# [PROVIDED MATERIAL]
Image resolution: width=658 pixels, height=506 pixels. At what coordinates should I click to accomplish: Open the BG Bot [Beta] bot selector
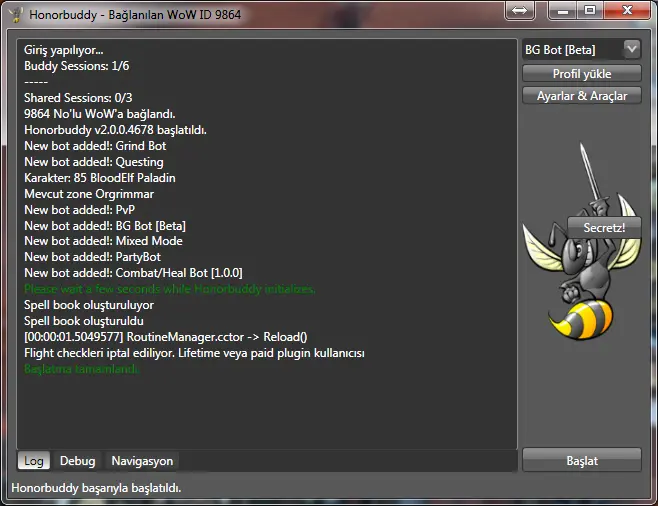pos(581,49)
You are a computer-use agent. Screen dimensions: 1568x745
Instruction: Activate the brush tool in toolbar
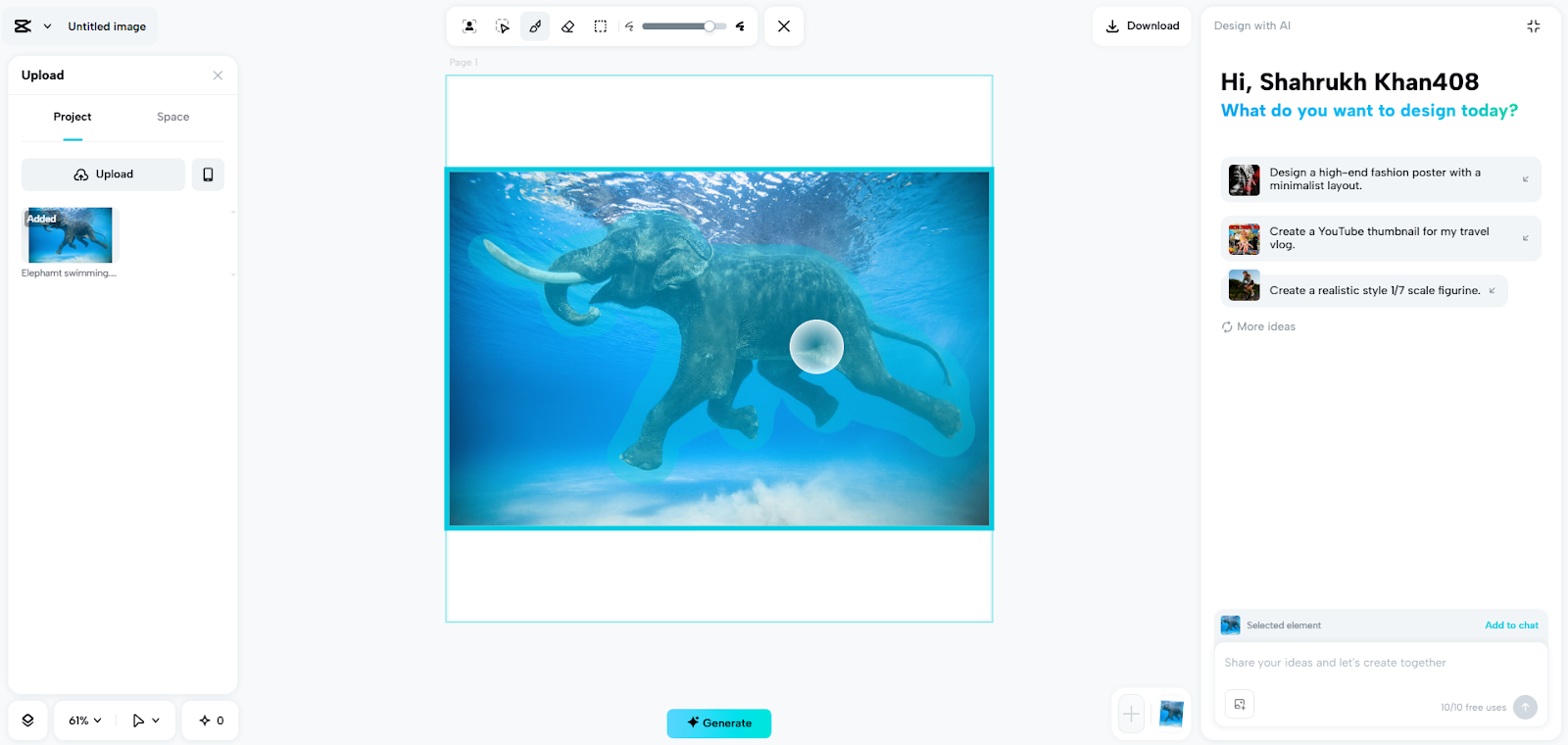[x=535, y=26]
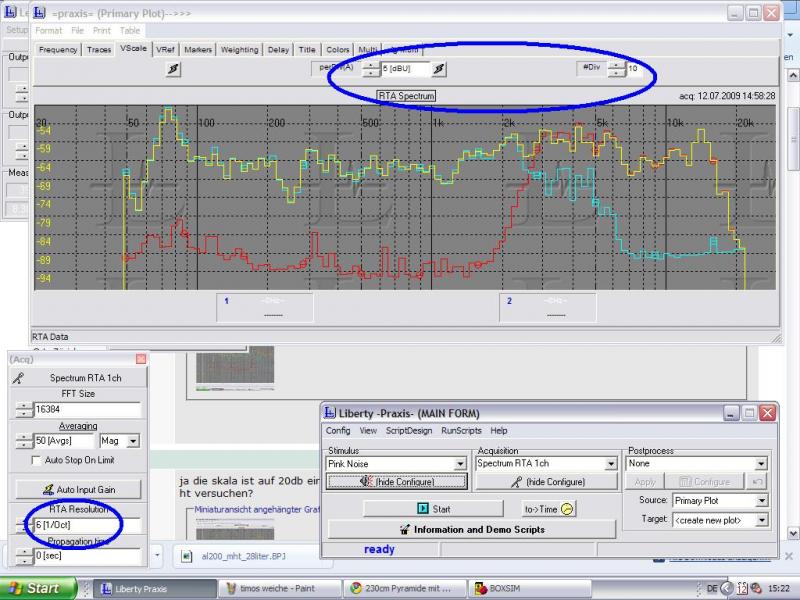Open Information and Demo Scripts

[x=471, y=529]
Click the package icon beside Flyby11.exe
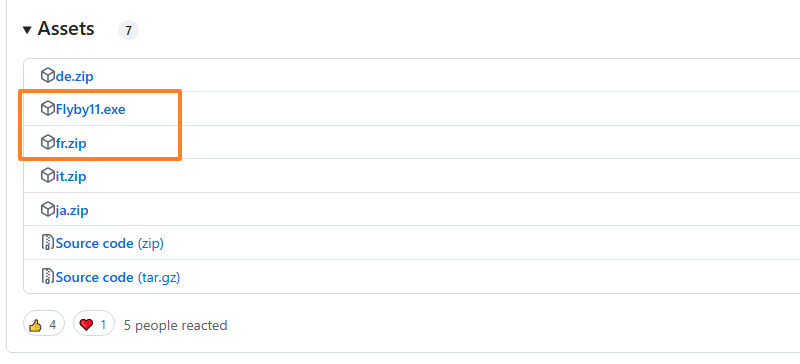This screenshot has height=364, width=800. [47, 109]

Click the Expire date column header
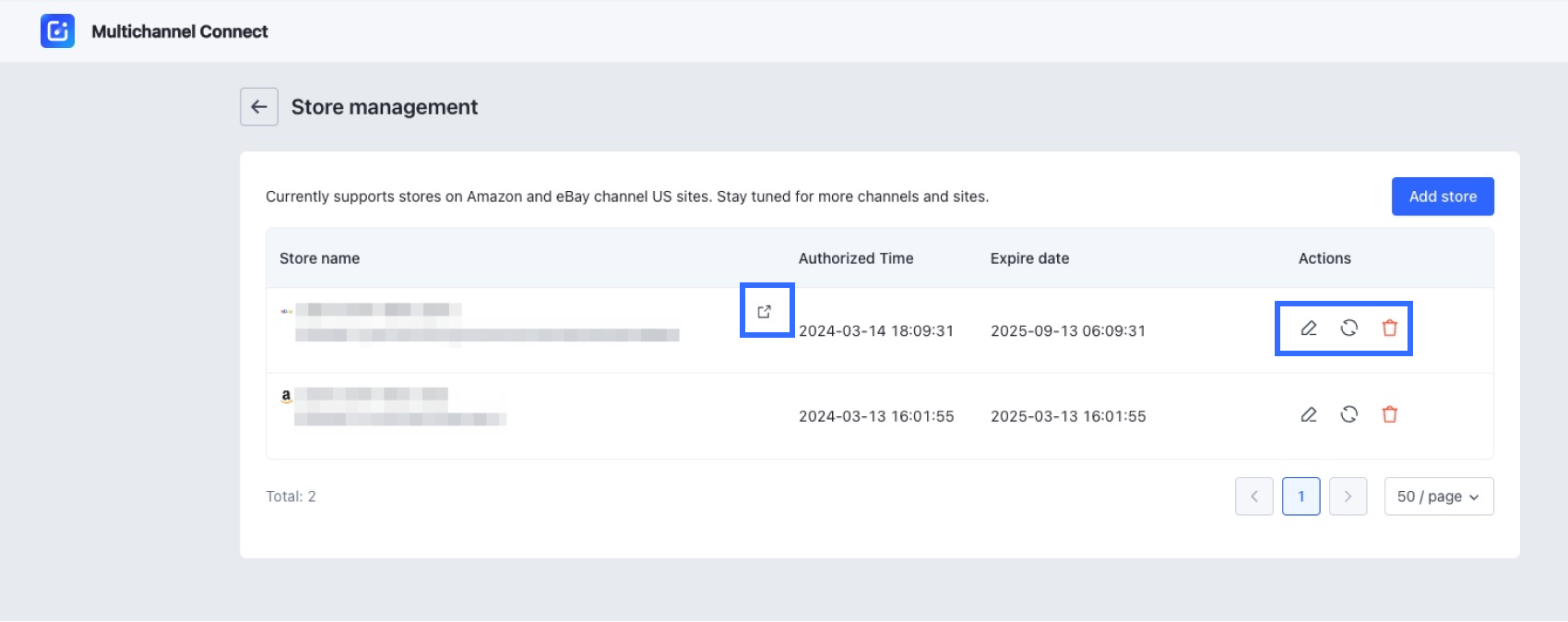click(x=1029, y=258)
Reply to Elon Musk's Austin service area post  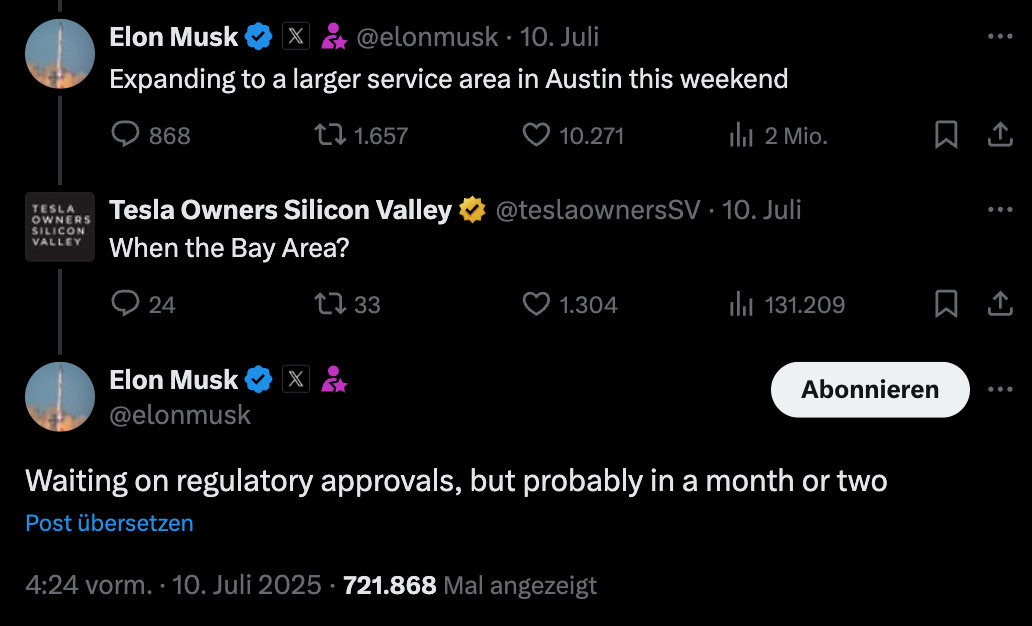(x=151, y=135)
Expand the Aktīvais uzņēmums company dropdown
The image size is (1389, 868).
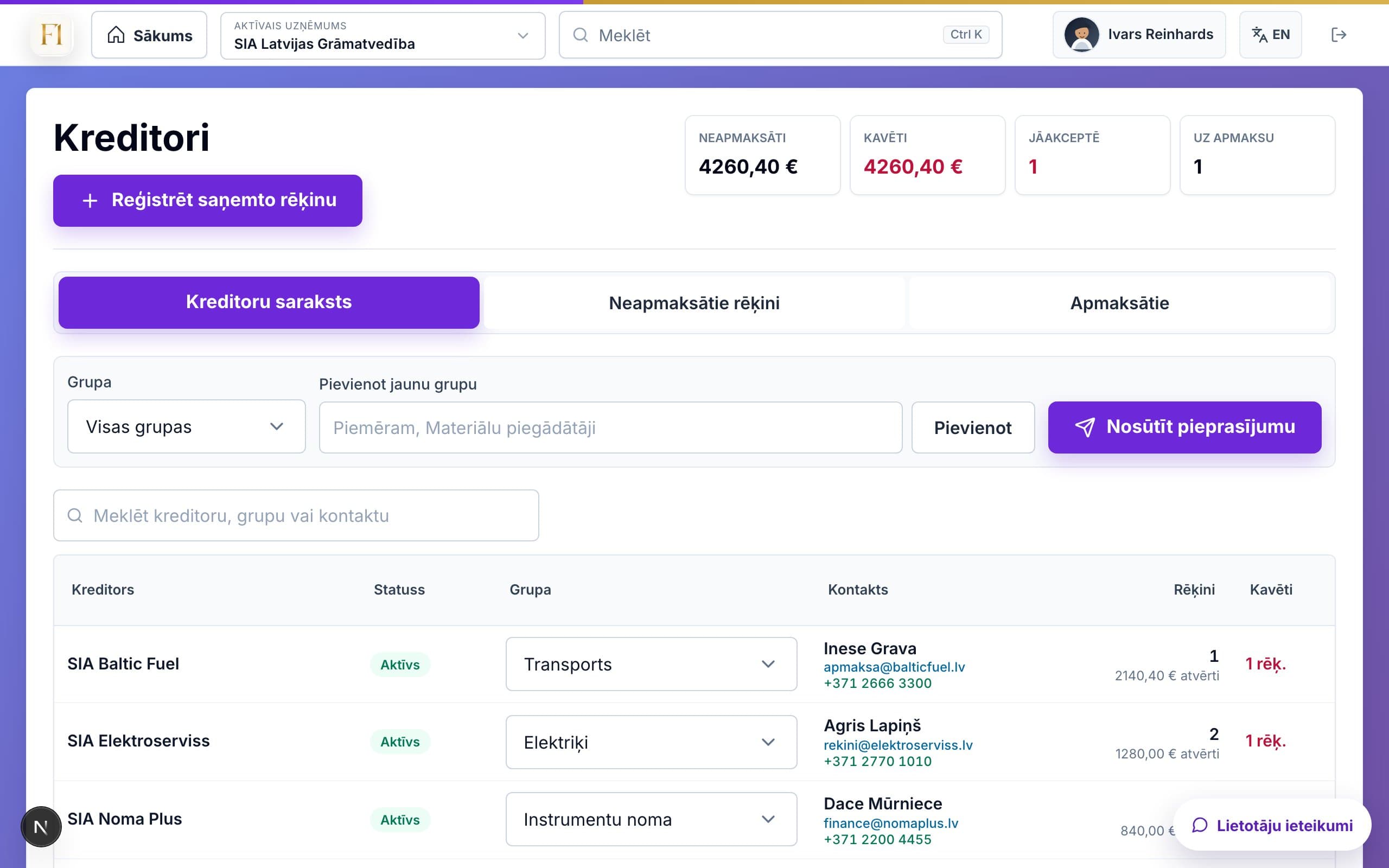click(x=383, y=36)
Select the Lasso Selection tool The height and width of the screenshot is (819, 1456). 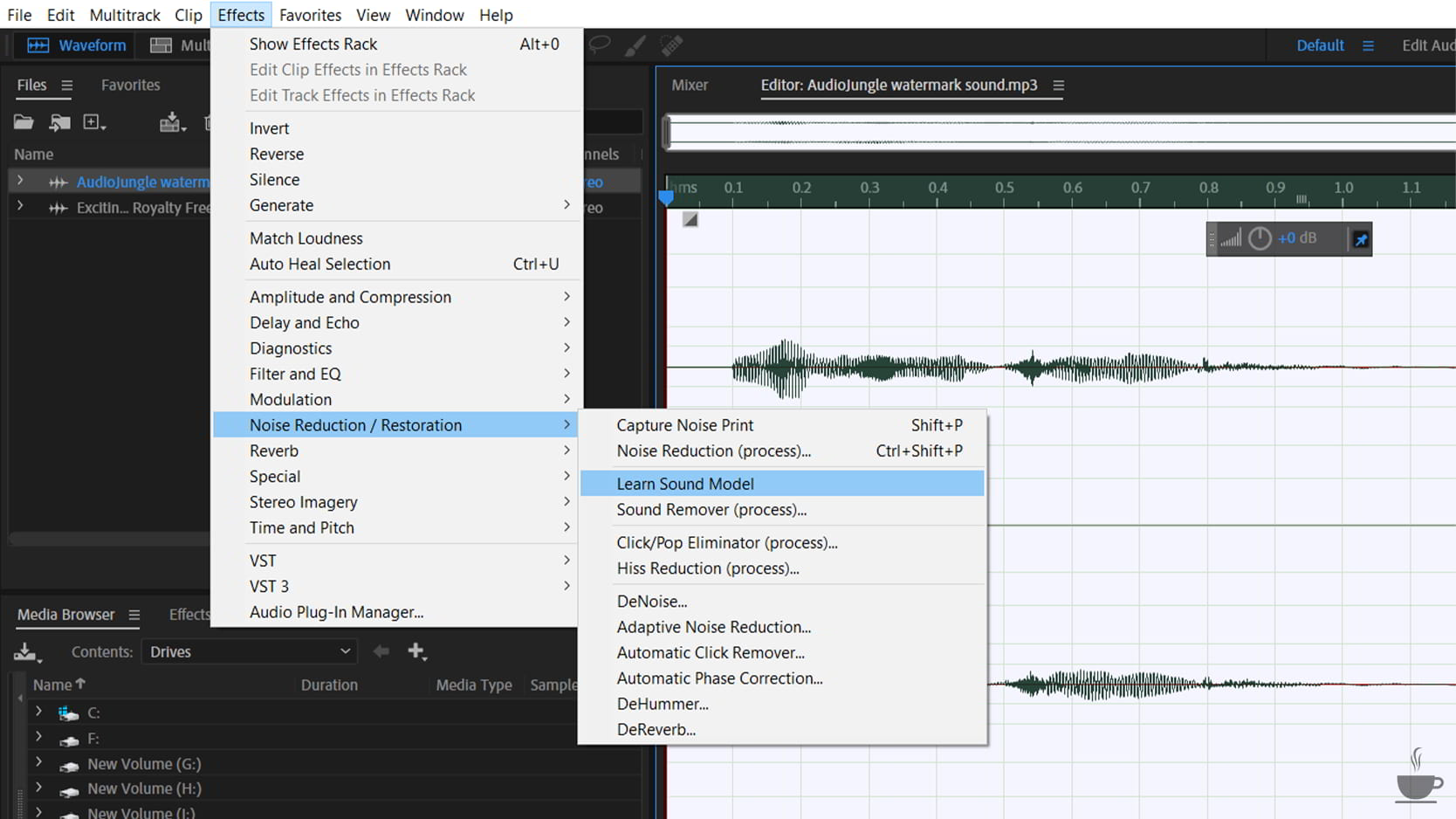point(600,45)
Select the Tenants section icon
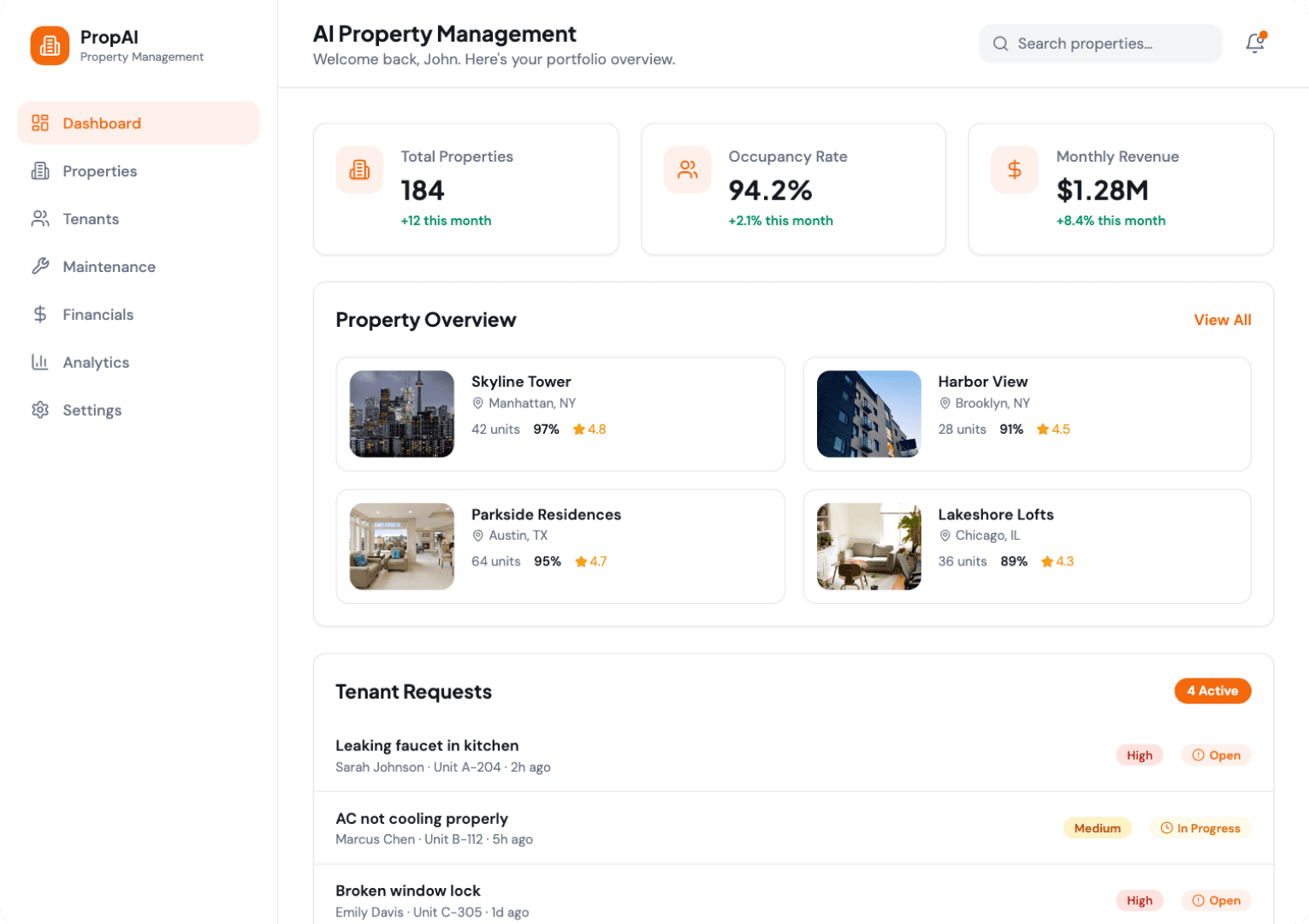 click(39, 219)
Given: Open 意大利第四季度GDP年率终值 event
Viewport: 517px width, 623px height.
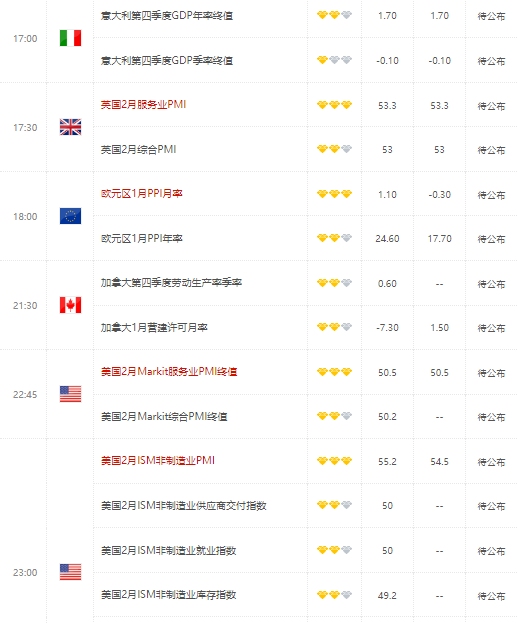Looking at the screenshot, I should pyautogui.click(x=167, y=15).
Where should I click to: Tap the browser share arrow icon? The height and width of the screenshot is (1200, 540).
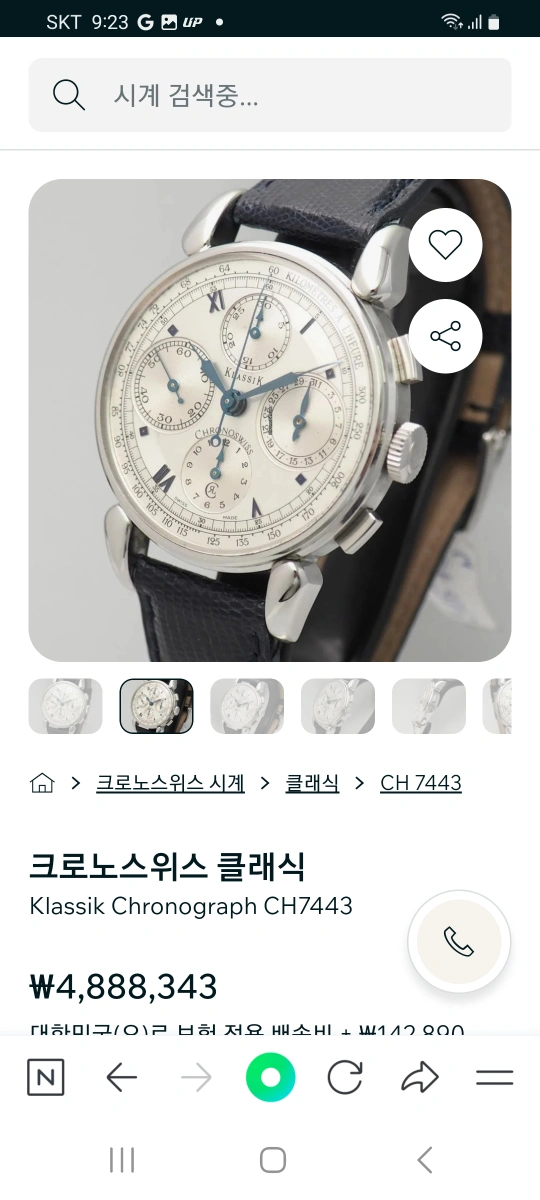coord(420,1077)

# [TRY IT]
Leave out the pictures and restate, word for word, the lines from the top of the data through the line containing "You are a computer-use", both included.

# [OUTPUT]
Image resolution: width=658 pixels, height=506 pixels. At what coordinates should I click to accomplish: Open the BG Bot [Beta] bot selector
pos(581,49)
You are a computer-use agent. Screen dimensions: 1568x745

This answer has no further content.